The three areas are the focus of the grants because they represent varying degrees in rural Maine of how much end-of-life care medical orders are used, said Kandyce Powell, Maine Hospice Care’s executive director. Ellsworth and Blue Hill have a relatively high rate of use of such doctor-approved orders, Greenville has about an average rate, and Jackman has a relatively low rate.
By comparing the areas, the Maine Hospice Council hopes to learn more about how to encourage conversations between rural patients, their families and doctors, Powell said. After learning more about what promotional strategies might work, or what challenges there are, Maine Hospice Council likely will pursue specific strategies to make sure seriously ill patients and those in advanced frailty throughout Maine are getting the care they want, she said.

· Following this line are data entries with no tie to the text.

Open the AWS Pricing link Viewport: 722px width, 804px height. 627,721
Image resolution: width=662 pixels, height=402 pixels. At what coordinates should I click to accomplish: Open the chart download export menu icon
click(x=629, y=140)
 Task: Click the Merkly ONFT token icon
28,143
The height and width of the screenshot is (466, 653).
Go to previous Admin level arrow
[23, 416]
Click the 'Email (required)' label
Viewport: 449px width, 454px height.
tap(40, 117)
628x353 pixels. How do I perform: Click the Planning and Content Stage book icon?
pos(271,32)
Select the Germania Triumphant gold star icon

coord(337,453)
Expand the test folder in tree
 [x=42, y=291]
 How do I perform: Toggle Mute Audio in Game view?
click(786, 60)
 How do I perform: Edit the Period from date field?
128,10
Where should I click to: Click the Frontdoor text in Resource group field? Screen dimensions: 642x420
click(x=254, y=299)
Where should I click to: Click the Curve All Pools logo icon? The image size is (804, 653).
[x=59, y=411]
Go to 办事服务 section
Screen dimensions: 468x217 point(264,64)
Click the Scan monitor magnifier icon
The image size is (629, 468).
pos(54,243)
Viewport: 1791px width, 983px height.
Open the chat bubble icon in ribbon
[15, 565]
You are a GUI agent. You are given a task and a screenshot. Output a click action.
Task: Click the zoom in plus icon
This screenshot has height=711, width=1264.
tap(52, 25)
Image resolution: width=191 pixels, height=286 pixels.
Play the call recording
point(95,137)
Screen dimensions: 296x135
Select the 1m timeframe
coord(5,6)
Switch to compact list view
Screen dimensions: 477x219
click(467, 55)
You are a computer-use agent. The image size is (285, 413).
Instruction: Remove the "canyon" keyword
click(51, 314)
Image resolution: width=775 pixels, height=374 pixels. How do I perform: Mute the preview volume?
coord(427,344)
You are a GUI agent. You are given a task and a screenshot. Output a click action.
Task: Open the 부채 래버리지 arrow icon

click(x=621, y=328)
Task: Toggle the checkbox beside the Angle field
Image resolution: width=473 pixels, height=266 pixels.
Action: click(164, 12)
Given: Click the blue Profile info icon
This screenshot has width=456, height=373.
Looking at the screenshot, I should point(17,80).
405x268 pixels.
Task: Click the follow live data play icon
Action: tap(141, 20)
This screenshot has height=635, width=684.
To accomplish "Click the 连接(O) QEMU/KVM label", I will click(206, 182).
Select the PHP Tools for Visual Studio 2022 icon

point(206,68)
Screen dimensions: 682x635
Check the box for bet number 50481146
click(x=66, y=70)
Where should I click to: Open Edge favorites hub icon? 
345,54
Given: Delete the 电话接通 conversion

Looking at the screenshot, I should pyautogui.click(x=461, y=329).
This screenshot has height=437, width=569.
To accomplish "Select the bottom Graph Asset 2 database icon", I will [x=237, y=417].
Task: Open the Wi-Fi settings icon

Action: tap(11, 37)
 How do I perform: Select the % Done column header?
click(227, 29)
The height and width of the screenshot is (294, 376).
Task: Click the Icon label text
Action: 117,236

“We’re trying to get the lay of the land here,” Powell said.
The money from the Rita & Alex Hillman Foundation is being split between Maine Hospice Council and National POLST, which is based in Washington D.C., with the Maine group getting $83,000 and the national organization getting the rest. POLST is an acronym for “physician orders for life-sustaining treatment.” They are medical orders signed by a patient’s doctor that spell out what kind of medical treatment that patient wants as part of their end-of-life care.
POLST orders are different from advanced directives in that they are signed by physicians and they spell out what kind of medical treatment the patient wants, Powell said. Advance directives merely indicate who will speak on a patient’s behalf if that patient is incapacitated, and carry no weight in determining what sort of medical decisions should be made.
Of the $200,000 overall grant, $136,000 is being used to fund staff time at National POLST and Maine Hospice Council on the project; $18,000 is going toward technical and conference support, supplies and travel; $28,000 is for consultants; and another $18,000 is set aside for incidental expenses.
One significant hurdle that the council already knows has to be addressed in rural parts of Maine is the physical distance that often exists between where patients live and where their doctors are based. Telehealth, in which patients communicate with doctors via private video conferencing, has helped connect physicians with patients who live on remote offshore islands, and can help connect them with patients in far flung hamlets as well, Powell said.
“The transportation issues in Maine are staggering,” she said. “Telehealth is one answer to that. We need more broadband coverage.”